From the entries that follow, copy every line with the word "folder".

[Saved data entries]
------------------------

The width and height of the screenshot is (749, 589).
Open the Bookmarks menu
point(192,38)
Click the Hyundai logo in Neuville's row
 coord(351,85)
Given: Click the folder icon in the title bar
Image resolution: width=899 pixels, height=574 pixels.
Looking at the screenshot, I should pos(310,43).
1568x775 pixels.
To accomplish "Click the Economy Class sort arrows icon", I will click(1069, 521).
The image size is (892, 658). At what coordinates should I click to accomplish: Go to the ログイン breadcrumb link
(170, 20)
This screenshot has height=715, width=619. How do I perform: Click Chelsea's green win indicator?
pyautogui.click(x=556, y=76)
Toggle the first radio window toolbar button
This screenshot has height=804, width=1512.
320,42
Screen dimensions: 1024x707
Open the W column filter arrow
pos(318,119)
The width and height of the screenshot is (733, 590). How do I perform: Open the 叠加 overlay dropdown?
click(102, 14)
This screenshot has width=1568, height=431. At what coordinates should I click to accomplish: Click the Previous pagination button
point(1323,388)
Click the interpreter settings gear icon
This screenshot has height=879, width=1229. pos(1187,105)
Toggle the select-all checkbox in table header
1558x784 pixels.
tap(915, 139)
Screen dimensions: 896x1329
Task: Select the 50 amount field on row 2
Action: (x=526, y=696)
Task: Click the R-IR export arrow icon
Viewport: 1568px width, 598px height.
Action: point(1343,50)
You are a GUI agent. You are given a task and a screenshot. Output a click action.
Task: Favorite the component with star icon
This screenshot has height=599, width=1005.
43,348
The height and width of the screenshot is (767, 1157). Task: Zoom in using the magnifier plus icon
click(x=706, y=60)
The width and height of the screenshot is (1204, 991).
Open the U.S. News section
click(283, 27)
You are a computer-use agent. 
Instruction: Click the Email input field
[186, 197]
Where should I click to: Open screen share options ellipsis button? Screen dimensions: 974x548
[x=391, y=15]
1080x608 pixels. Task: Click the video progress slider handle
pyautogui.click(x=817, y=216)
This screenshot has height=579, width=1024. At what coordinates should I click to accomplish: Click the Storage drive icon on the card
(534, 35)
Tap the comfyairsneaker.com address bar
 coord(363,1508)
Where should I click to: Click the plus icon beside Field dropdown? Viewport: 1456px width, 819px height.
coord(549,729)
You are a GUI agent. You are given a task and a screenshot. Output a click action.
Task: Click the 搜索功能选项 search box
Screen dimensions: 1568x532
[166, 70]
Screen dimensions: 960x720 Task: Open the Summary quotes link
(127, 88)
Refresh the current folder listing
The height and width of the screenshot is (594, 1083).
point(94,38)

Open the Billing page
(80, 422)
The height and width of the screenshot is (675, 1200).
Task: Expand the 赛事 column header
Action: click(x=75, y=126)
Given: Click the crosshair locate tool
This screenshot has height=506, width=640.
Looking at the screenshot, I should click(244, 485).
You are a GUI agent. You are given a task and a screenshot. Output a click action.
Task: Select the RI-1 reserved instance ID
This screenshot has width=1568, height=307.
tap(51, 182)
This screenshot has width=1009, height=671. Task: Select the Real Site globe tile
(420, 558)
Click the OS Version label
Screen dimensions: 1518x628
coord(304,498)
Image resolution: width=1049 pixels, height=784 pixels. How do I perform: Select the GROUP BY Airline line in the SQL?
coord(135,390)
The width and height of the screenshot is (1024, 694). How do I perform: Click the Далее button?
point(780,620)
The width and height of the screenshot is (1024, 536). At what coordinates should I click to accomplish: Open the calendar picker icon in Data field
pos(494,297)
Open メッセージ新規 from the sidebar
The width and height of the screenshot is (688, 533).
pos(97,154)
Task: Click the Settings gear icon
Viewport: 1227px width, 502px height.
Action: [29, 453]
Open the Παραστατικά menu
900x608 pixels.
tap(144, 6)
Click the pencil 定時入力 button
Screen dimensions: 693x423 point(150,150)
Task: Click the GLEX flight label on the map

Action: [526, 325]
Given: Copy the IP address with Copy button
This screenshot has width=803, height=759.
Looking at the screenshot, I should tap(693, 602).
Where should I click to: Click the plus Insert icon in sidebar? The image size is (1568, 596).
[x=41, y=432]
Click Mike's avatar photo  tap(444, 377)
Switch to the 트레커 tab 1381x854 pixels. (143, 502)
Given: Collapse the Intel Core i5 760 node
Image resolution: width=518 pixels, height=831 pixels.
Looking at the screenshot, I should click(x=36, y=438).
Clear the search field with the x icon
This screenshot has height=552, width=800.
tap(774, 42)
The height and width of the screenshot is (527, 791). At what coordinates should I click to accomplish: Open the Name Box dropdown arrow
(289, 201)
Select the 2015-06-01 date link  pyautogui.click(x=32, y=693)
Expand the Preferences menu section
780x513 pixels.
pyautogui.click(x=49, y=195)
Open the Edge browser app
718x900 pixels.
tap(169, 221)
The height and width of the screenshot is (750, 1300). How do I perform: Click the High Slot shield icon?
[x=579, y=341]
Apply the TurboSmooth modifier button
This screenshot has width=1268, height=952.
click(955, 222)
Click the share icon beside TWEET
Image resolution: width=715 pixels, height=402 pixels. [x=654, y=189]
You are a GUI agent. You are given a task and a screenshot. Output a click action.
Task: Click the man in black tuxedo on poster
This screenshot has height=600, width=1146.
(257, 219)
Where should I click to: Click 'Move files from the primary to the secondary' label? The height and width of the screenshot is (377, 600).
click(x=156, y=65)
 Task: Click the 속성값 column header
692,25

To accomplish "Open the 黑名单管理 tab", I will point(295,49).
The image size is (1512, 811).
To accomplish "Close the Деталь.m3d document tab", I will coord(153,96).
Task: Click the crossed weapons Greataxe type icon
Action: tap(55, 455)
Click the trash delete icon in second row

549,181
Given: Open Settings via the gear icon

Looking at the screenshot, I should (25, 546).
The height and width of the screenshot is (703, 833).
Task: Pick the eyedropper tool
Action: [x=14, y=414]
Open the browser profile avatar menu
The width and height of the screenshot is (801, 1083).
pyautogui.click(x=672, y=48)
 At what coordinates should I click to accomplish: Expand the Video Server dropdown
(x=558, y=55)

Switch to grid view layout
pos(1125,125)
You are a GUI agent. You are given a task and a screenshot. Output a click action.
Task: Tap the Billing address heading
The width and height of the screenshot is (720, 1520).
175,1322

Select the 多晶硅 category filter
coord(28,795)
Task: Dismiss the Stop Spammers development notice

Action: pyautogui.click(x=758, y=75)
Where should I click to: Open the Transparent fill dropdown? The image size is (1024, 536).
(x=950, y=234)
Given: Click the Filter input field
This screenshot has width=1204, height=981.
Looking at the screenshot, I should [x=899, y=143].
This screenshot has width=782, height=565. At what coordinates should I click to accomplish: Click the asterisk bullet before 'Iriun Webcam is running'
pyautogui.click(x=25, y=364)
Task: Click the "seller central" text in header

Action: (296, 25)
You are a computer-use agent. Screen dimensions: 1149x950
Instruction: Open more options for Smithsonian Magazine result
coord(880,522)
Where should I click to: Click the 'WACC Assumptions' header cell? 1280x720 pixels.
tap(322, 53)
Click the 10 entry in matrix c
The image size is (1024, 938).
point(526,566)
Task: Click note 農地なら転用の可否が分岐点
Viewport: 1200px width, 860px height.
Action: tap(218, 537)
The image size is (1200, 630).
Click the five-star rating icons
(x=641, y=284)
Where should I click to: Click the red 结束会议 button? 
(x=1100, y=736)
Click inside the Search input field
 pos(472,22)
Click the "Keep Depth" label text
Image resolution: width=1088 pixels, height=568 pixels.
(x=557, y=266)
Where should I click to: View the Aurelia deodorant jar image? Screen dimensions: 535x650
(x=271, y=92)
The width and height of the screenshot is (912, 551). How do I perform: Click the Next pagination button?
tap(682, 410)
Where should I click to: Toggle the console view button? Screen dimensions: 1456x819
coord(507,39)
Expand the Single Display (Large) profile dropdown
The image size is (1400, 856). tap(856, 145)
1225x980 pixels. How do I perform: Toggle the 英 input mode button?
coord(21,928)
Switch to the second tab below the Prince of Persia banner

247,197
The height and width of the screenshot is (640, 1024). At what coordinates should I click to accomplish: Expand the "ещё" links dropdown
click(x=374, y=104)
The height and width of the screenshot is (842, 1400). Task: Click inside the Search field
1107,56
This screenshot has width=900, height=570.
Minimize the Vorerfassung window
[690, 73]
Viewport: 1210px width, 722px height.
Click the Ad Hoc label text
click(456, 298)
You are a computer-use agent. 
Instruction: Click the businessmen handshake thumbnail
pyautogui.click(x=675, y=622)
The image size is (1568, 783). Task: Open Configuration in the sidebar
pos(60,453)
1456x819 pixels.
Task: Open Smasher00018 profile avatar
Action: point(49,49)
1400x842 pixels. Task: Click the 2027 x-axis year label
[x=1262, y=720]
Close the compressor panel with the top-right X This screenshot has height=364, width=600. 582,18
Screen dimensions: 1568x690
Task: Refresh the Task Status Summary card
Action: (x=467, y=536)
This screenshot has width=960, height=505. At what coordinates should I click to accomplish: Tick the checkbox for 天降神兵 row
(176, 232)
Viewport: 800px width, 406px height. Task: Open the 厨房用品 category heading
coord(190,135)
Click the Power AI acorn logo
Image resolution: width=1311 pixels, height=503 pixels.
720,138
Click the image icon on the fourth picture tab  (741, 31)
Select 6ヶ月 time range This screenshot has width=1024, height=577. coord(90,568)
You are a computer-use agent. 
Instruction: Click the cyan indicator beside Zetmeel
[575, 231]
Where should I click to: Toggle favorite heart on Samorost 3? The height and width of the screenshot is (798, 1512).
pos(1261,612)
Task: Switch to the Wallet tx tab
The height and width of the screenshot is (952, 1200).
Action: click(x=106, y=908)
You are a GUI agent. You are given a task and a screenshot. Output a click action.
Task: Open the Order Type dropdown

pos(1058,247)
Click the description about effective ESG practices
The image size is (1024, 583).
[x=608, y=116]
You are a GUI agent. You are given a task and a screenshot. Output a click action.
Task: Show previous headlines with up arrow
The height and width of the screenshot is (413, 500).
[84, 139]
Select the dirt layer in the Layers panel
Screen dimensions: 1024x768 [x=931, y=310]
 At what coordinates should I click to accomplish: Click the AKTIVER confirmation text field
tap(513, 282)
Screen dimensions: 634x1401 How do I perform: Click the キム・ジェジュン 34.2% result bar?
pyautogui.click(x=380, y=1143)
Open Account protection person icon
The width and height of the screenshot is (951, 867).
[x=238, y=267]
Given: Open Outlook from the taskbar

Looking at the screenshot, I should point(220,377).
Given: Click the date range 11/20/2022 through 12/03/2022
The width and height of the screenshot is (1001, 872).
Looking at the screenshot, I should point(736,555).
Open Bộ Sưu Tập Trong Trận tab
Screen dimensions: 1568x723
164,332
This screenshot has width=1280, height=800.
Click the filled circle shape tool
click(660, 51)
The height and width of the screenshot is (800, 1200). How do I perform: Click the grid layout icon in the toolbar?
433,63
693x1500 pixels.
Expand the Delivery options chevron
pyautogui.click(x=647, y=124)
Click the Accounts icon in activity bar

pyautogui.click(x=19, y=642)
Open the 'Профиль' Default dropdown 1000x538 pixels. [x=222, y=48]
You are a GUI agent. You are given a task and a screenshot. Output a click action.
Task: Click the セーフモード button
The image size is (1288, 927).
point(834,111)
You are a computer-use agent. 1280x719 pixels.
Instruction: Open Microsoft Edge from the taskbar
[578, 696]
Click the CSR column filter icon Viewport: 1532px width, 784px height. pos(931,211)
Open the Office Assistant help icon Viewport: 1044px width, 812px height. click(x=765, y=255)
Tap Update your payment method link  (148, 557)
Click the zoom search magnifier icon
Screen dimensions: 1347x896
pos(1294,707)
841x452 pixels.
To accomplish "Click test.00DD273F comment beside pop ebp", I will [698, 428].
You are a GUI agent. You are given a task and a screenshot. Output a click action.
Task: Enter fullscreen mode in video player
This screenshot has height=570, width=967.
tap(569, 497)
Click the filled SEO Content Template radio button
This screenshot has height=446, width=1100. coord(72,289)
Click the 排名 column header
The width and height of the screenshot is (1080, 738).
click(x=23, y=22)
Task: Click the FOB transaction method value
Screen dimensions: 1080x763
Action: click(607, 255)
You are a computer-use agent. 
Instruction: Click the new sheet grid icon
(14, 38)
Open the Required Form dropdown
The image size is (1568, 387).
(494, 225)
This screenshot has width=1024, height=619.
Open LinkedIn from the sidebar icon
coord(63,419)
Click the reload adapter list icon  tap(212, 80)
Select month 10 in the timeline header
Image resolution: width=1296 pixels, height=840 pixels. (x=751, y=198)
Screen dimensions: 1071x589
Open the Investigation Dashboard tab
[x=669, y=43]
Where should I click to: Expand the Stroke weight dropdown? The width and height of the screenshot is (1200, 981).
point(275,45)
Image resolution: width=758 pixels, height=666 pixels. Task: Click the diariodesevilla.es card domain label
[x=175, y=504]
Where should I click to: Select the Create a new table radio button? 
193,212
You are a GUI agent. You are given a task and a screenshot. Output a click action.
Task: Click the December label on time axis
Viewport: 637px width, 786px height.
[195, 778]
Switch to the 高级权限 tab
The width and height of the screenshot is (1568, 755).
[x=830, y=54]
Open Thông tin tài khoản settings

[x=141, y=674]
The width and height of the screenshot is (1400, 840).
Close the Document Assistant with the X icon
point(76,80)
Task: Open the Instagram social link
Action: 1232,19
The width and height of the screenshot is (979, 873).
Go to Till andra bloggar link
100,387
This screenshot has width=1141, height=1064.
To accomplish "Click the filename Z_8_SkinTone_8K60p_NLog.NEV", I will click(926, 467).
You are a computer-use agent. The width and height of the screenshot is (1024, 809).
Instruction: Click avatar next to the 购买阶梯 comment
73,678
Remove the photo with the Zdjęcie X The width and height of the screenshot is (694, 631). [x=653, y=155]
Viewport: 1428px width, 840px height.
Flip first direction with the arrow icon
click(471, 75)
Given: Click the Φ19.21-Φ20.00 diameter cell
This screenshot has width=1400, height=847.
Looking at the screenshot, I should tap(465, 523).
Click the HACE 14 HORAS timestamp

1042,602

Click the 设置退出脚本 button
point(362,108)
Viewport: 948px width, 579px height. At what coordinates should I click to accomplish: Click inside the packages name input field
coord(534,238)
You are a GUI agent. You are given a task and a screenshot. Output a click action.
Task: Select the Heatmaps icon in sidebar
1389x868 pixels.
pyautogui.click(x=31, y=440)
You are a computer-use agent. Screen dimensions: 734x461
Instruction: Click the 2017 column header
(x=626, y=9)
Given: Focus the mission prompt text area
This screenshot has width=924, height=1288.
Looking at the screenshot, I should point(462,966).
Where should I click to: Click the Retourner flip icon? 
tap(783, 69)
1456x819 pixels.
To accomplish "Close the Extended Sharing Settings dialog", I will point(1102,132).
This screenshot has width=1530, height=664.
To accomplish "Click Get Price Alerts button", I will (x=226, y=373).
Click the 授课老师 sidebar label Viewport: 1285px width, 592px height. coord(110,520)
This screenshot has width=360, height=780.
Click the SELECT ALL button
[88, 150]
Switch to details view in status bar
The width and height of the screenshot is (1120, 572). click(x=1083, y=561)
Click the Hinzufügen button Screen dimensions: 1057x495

------------------------

» Response box:
Given: Click the folder icon in the title bar
Refresh the current folder listing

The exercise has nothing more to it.